» **BRIEF**
An image-free, word-for-word version of the records below is to be returned.

» **DATA RECORDS**
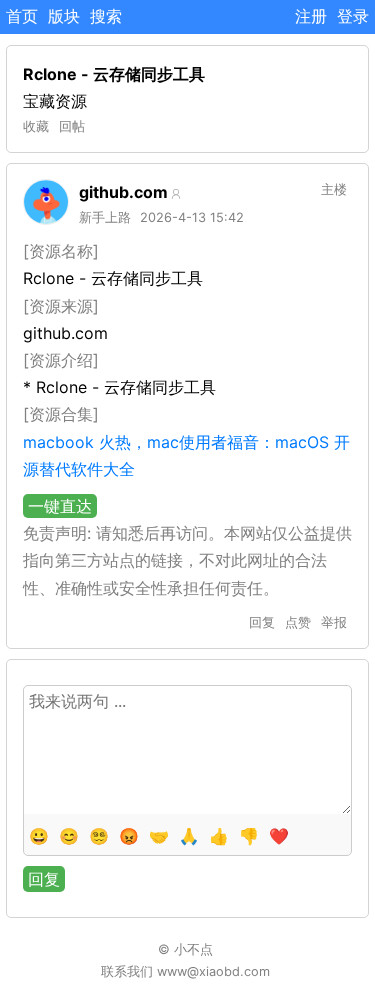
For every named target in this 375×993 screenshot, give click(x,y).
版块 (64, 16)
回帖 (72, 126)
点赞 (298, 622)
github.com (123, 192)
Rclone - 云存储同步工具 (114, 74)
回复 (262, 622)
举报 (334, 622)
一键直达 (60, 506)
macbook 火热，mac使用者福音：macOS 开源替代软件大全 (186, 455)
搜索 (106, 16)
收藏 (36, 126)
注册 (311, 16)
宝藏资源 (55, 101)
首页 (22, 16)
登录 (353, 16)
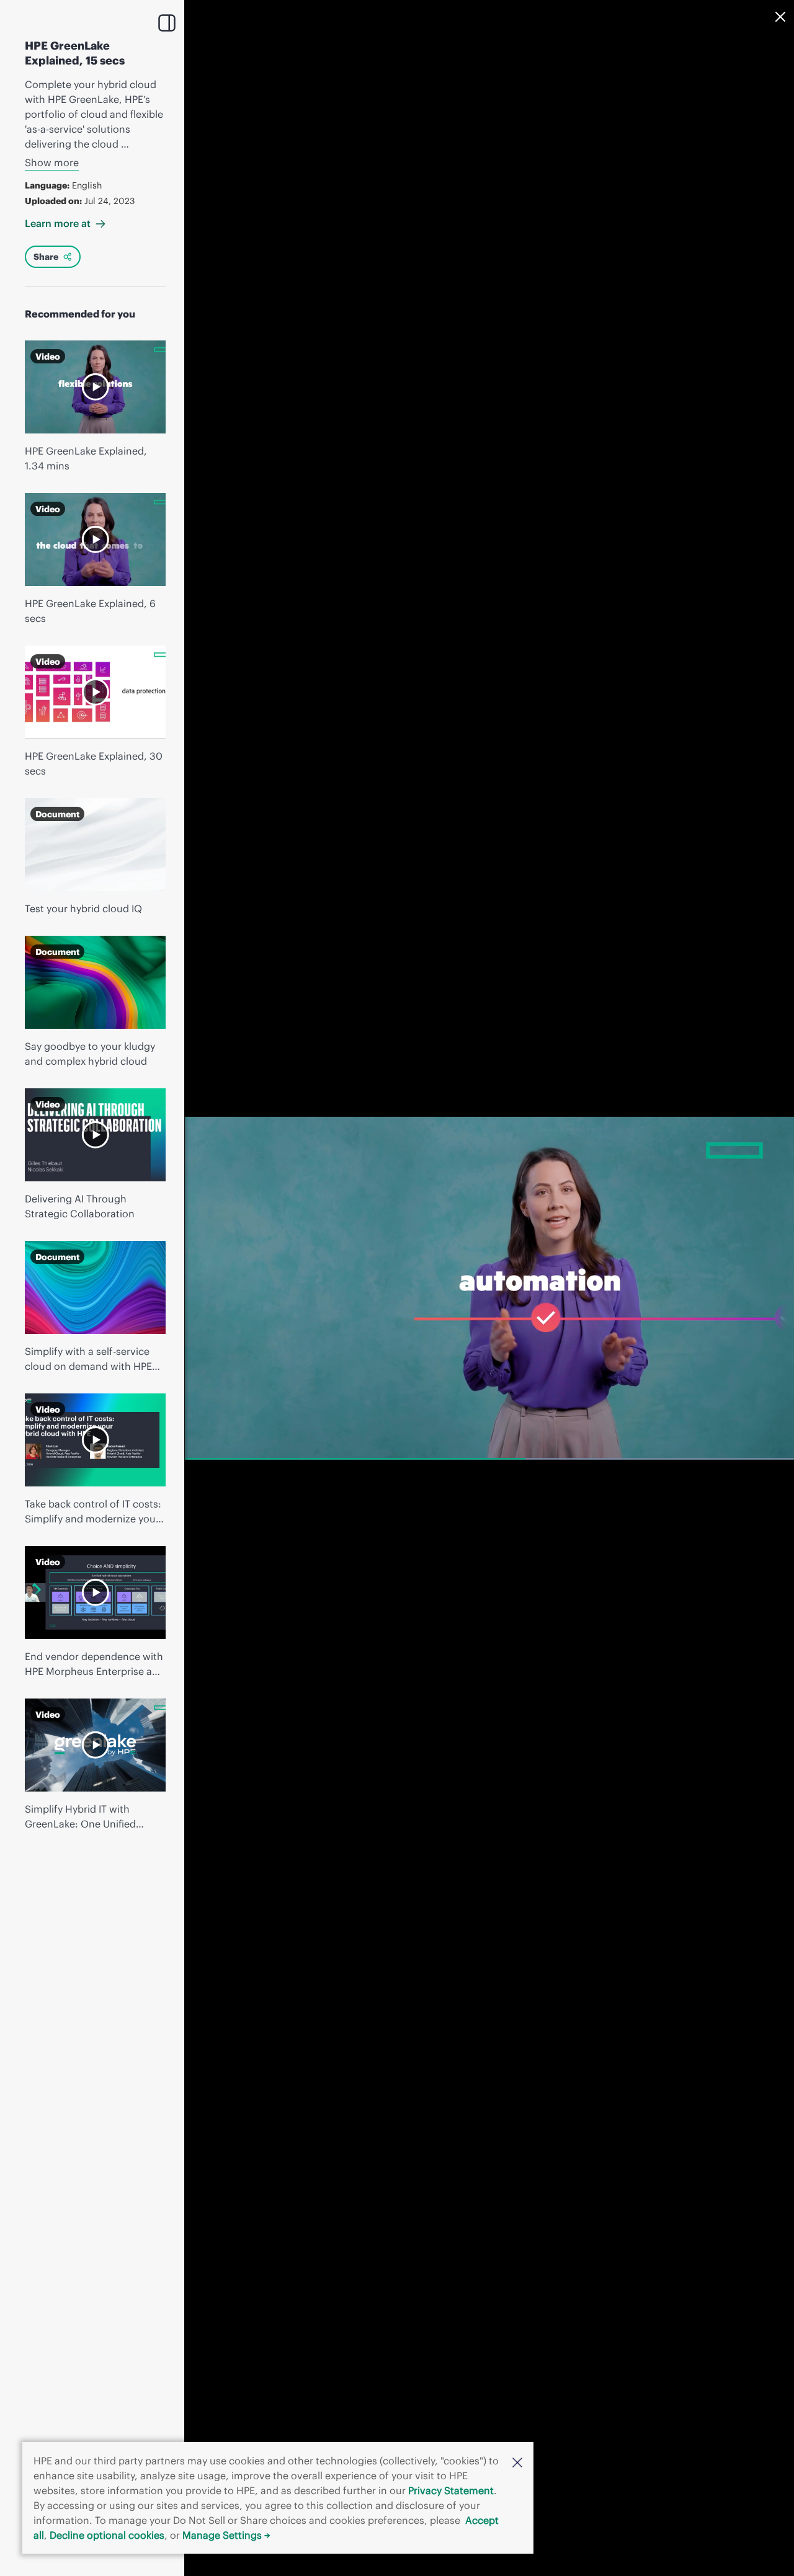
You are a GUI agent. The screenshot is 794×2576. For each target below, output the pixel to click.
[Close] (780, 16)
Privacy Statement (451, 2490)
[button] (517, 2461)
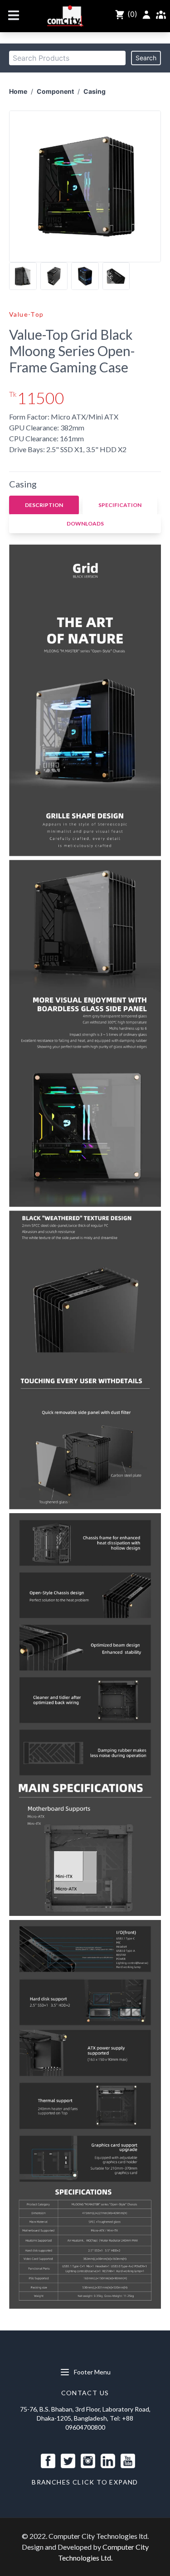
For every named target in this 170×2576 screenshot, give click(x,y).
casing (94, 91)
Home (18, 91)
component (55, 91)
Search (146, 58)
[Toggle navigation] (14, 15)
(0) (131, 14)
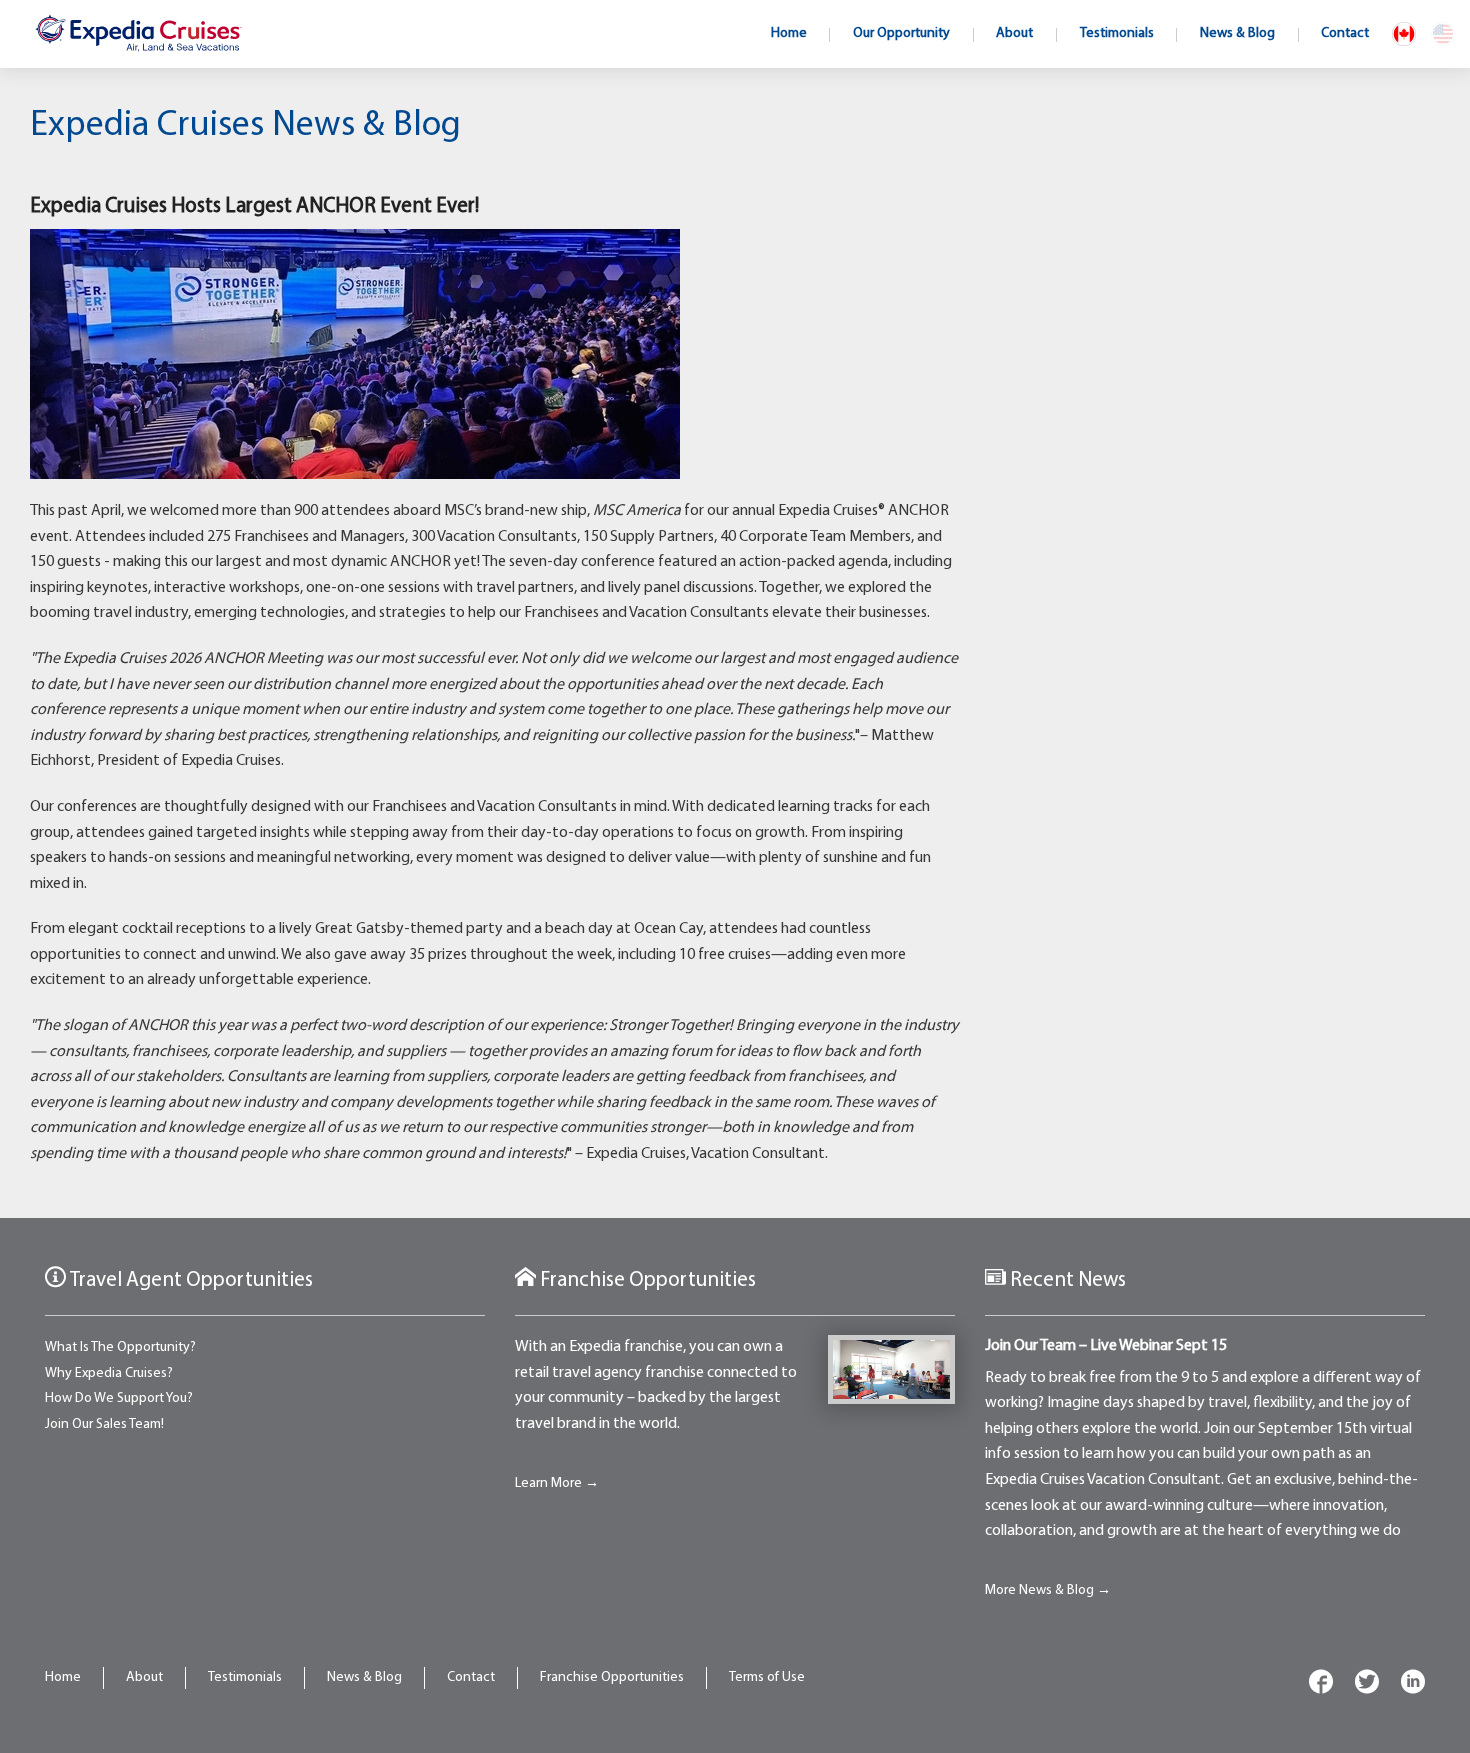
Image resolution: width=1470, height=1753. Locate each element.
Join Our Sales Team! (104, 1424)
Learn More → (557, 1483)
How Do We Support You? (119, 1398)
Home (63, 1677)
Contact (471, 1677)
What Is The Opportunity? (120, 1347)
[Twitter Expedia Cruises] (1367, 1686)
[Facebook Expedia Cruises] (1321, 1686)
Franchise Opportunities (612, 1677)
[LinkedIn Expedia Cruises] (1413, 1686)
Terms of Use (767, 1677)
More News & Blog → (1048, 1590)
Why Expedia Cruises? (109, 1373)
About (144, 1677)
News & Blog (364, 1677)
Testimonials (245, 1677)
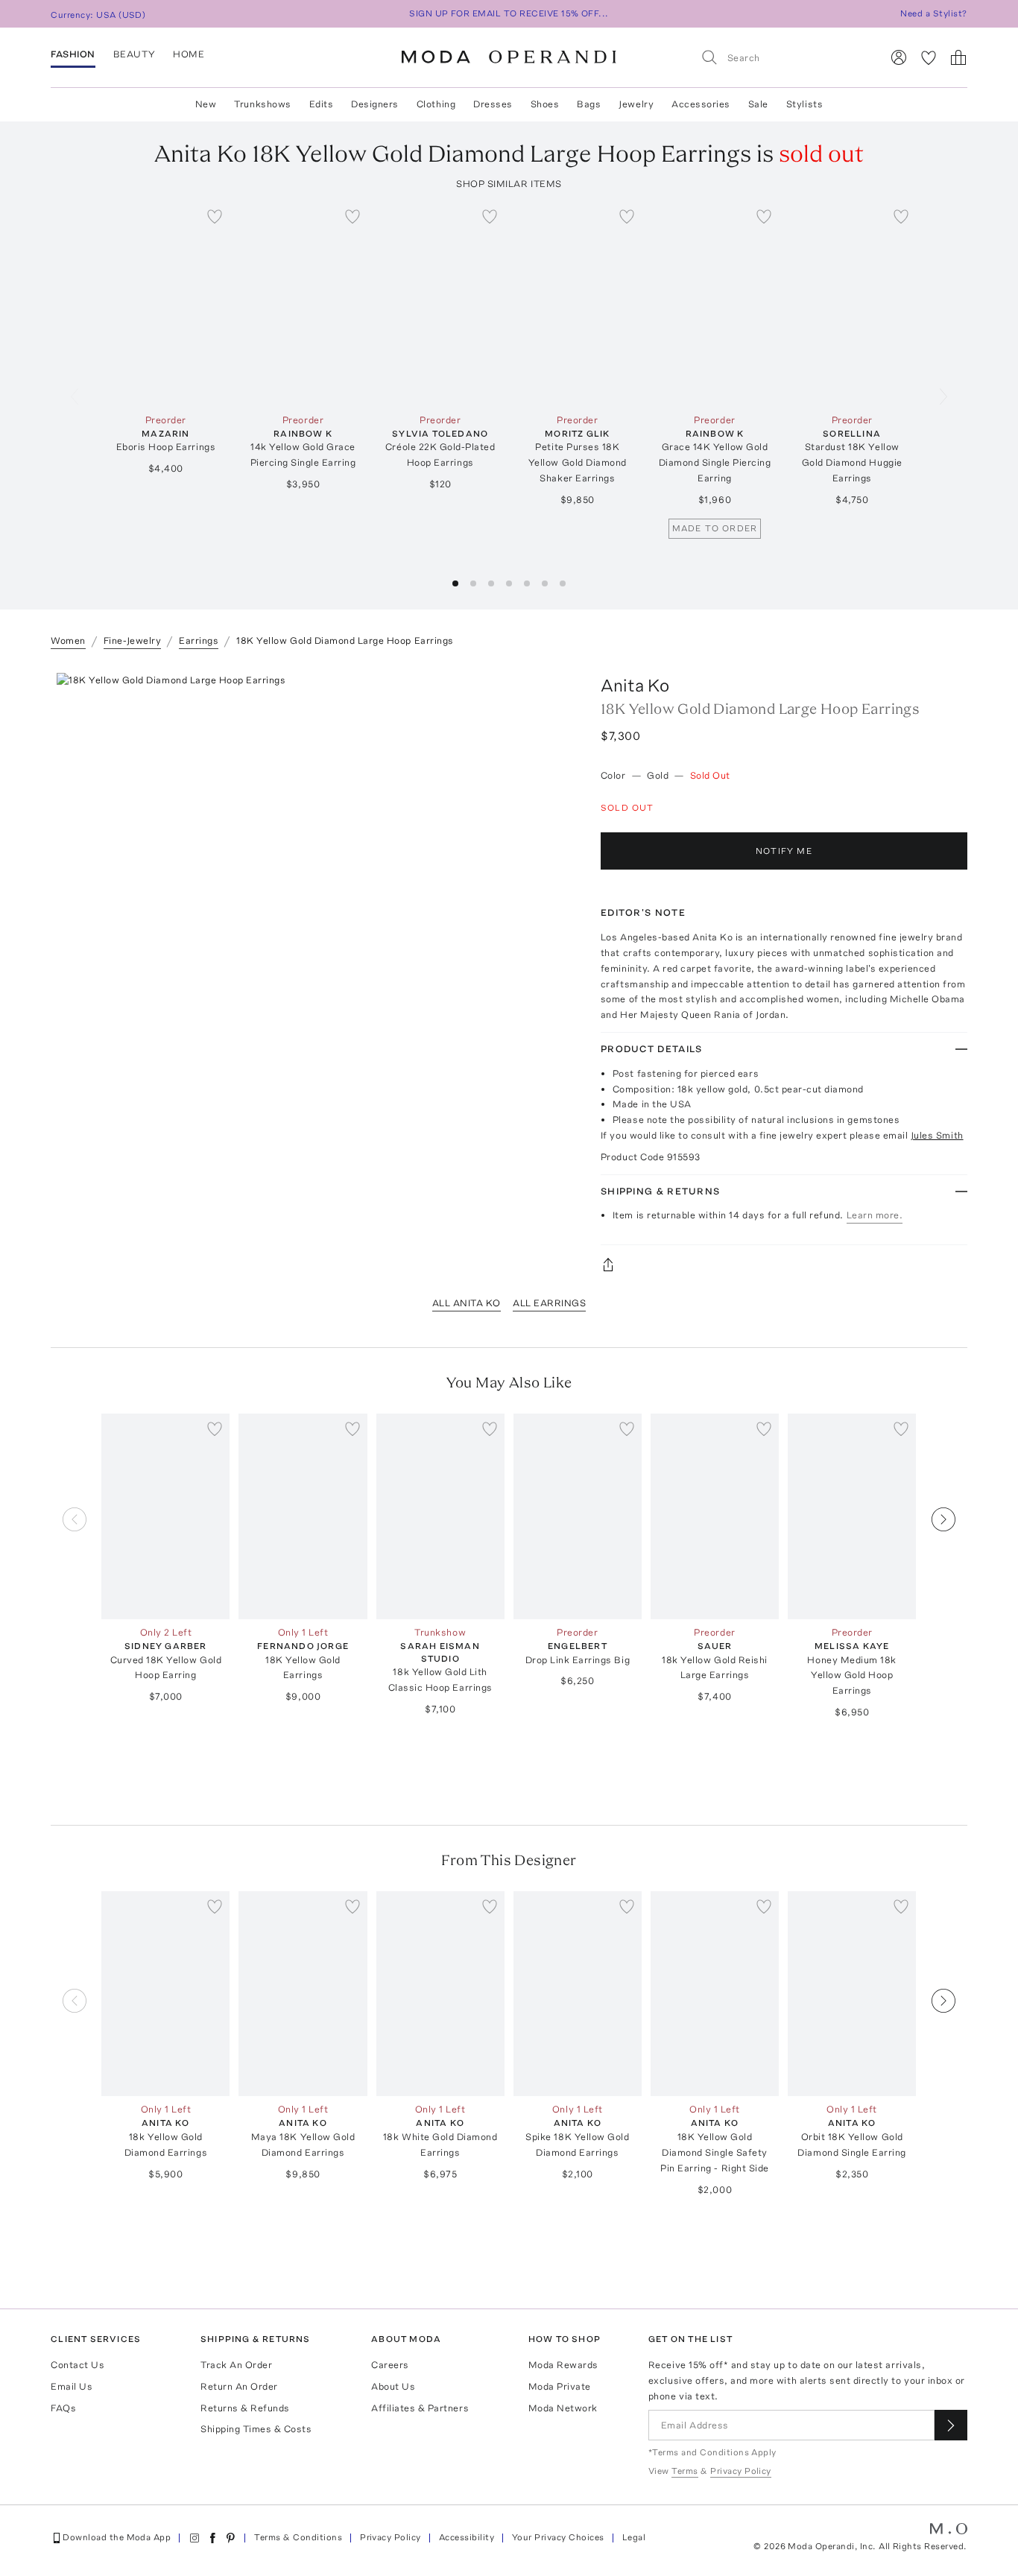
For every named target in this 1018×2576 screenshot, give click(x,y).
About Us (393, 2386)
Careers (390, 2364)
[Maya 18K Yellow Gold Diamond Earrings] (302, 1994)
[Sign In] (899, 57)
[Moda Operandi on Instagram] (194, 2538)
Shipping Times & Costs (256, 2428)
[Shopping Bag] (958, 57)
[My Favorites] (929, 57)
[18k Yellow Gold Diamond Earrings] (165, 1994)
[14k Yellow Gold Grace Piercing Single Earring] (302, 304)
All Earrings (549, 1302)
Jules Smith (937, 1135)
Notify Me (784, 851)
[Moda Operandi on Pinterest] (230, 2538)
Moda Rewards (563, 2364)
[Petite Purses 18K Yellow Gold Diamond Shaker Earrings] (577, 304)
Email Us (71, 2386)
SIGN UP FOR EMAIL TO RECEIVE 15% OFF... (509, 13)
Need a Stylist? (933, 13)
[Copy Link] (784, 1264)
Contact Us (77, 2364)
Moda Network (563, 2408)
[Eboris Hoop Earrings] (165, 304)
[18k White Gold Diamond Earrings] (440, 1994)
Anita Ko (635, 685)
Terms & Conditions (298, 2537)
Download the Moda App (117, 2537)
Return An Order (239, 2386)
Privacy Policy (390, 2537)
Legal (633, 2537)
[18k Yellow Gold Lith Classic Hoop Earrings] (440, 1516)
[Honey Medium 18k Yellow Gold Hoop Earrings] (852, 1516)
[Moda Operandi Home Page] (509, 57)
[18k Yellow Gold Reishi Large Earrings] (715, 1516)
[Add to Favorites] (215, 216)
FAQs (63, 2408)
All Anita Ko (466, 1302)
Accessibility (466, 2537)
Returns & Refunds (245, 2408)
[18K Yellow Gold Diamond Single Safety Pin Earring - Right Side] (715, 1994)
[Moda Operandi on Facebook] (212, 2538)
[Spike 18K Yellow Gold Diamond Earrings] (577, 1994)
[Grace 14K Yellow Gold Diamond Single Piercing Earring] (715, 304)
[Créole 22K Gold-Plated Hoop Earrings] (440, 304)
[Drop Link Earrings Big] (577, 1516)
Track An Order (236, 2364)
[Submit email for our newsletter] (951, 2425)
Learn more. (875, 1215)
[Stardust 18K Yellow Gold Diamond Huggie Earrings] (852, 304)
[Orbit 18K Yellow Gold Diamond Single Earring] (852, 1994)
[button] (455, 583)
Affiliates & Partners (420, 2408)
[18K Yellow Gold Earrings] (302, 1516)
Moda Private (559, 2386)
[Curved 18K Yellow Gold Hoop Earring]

» **RESULT FOR THIS TASK**
For every named target in this 375×993 screenshot, give click(x,y).
版块 (64, 16)
回帖 (72, 126)
点赞 (298, 622)
github.com (123, 192)
Rclone - 云存储同步工具 (114, 74)
回复 (262, 622)
举报 (334, 622)
一键直达 (60, 506)
macbook 火热，mac使用者福音：macOS 开源替代软件大全 (186, 455)
搜索 (106, 16)
收藏 (36, 126)
注册 (311, 16)
宝藏资源 (55, 101)
首页 (22, 16)
登录 (353, 16)
You are a GUI agent. The screenshot is 794×2576. For each target below, output the pixel to click.
[Close] (780, 16)
Privacy Statement (451, 2490)
[button] (517, 2461)
For every named target in this 170×2576 screenshot, give click(x,y).
casing (94, 91)
Home (18, 91)
component (55, 91)
Search (146, 58)
[Toggle navigation] (14, 15)
(0) (131, 14)
Image resolution: width=1470, height=1753. Locate each element.
Join Our Sales Team! (104, 1424)
Learn More → (557, 1483)
How Do We Support You? (119, 1398)
Home (63, 1677)
Contact (471, 1677)
What Is The Opportunity? (120, 1347)
[Twitter Expedia Cruises] (1367, 1686)
[Facebook Expedia Cruises] (1321, 1686)
Franchise Opportunities (612, 1677)
[LinkedIn Expedia Cruises] (1413, 1686)
Terms of Use (767, 1677)
More News & Blog → (1048, 1590)
Why Expedia Cruises? (109, 1373)
About (144, 1677)
News & Blog (364, 1677)
Testimonials (245, 1677)
For every named target in this 1018×2576 screenshot, give click(x,y).
About Us (393, 2386)
Careers (390, 2364)
[Maya 18K Yellow Gold Diamond Earrings] (302, 1994)
[Sign In] (899, 57)
[Moda Operandi on Instagram] (194, 2538)
Shipping Times & Costs (256, 2428)
[Shopping Bag] (958, 57)
[My Favorites] (929, 57)
[18k Yellow Gold Diamond Earrings] (165, 1994)
[14k Yellow Gold Grace Piercing Single Earring] (302, 304)
All Earrings (549, 1302)
Jules Smith (937, 1135)
Notify Me (784, 851)
[Moda Operandi on Pinterest] (230, 2538)
Moda Rewards (563, 2364)
[Petite Purses 18K Yellow Gold Diamond Shaker Earrings] (577, 304)
Email Us (71, 2386)
SIGN UP FOR EMAIL TO RECEIVE 15% OFF... (509, 13)
Need a Stylist? (933, 13)
[Copy Link] (784, 1264)
Contact Us (77, 2364)
Moda Network (563, 2408)
[Eboris Hoop Earrings] (165, 304)
[18k White Gold Diamond Earrings] (440, 1994)
Anita Ko (635, 685)
Terms & Conditions (298, 2537)
Download the Moda App (117, 2537)
Return An Order (239, 2386)
Privacy Policy (390, 2537)
Legal (633, 2537)
[18k Yellow Gold Lith Classic Hoop Earrings] (440, 1516)
[Honey Medium 18k Yellow Gold Hoop Earrings] (852, 1516)
[Moda Operandi Home Page] (509, 57)
[18k Yellow Gold Reishi Large Earrings] (715, 1516)
[Add to Favorites] (215, 216)
FAQs (63, 2408)
All Anita Ko (466, 1302)
Accessibility (466, 2537)
Returns & Refunds (245, 2408)
[18K Yellow Gold Diamond Single Safety Pin Earring - Right Side] (715, 1994)
[Moda Operandi on Facebook] (212, 2538)
[Spike 18K Yellow Gold Diamond Earrings] (577, 1994)
[Grace 14K Yellow Gold Diamond Single Piercing Earring] (715, 304)
[Créole 22K Gold-Plated Hoop Earrings] (440, 304)
[Drop Link Earrings Big] (577, 1516)
Track An Order (236, 2364)
[Submit email for our newsletter] (951, 2425)
Learn more. (875, 1215)
[Stardust 18K Yellow Gold Diamond Huggie Earrings] (852, 304)
[Orbit 18K Yellow Gold Diamond Single Earring] (852, 1994)
[button] (455, 583)
Affiliates & Partners (420, 2408)
[18K Yellow Gold Earrings] (302, 1516)
Moda Private (559, 2386)
[Curved 18K Yellow Gold Hoop Earring]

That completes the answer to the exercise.